Most accessible of these “Zulu-village hotels” is Shakaland, 14km north of Eshowe off the R68 at Norman Hurst Farm, Nkwalini (035 460 0912, www.shakaland.com). Built in 1984 as the set for the wildly romanticized TV series Shaka Zulu, Shakaland is a reconstruction of a nineteenth-century Zulu kraal and quite unrepresentative of how people live today. However, the theme park just about manages to remain on the acceptable side of exploiting ethnic culture, and offers the chance to sample Zulu food. Tours for day visitors include an audiovisual presentation about the origin of the Zulus, a guided walk around the huts, an explanation of traditional social organization, spear-making, a beer-drinking ceremony and a buffet lunch with traditional food. The highlight, however, is probably one of the best choreographed Zulu dancing shows in the country, with the dramatic landscape as the backdrop; it’s worthwhile putting up with all the other stuff just to see it.

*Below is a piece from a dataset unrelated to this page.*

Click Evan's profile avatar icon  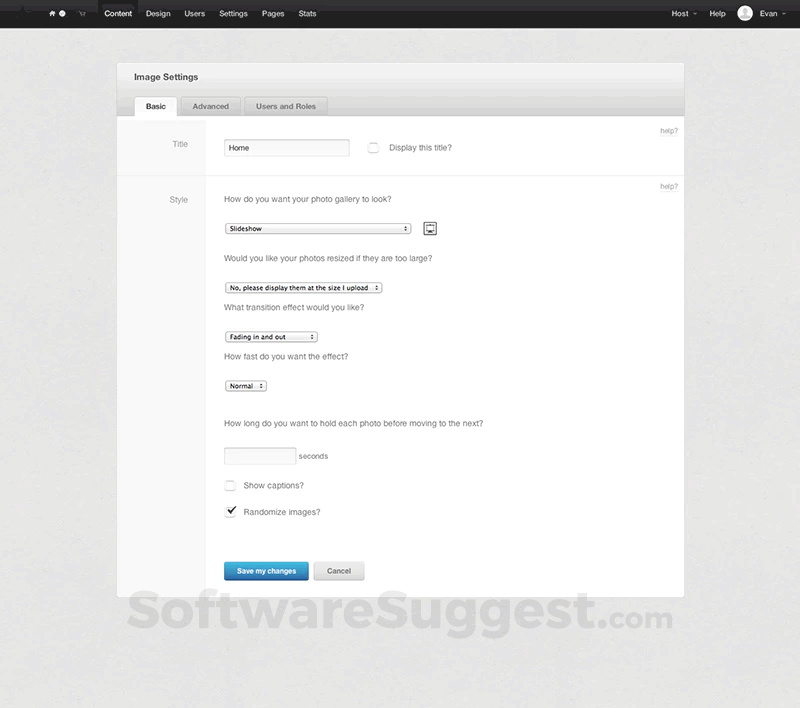click(743, 13)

In a different league, Simunye Zulu Lodge (035 450 0101, www.simunyelodge.co.za), along the D256, off the R34 and 6km north of Melmoth, offers a far more authentic experience of Zulu culture, introducing guests to contemporary ways of life as well as traditional customs. Visitors are conveyed to the camp by horse, ox wagon or 4WD, and get to see dancing, visit a working kraal and meet local people.
There is traditional-style accommodation at both places. Shakaland offers comfortable beehive huts, with untraditional luxuries such as electricity and en-suite bathrooms. At Simunye you can also choose to sleep in beehive huts, or opt for rondavels at a kraal or stone-and-thatch cottages carved into the cliffside.